Look at each line of the records and count those with "Smart" in them. Please answer with the count alone.

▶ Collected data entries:
-------
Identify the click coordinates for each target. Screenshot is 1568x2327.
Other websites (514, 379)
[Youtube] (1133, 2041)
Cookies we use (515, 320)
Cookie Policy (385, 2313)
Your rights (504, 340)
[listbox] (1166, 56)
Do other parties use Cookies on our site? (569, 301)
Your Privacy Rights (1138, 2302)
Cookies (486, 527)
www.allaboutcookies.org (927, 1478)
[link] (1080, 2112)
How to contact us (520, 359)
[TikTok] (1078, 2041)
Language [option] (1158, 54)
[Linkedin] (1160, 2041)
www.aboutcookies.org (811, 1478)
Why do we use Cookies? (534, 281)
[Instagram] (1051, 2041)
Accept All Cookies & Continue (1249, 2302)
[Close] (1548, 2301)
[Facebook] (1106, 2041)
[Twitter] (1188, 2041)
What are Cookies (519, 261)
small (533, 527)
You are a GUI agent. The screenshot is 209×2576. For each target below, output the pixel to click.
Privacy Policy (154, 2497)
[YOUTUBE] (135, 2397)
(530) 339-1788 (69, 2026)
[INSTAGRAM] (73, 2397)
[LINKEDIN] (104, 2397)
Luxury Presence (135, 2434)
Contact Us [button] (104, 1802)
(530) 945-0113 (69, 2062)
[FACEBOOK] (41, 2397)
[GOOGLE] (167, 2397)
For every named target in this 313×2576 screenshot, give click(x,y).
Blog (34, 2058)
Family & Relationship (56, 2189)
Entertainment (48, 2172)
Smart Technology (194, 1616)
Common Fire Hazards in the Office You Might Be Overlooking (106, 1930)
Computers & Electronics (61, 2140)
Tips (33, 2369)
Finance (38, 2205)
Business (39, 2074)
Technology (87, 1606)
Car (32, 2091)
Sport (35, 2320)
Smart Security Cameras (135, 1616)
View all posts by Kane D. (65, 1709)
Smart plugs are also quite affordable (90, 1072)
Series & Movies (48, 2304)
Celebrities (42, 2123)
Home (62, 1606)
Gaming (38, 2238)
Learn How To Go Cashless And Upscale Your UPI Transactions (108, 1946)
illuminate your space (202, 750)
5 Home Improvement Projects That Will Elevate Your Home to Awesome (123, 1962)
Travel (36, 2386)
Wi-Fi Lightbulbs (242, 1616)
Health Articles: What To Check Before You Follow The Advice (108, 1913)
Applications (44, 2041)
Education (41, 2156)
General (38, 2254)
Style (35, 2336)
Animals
-------
▶ Exercise response: 3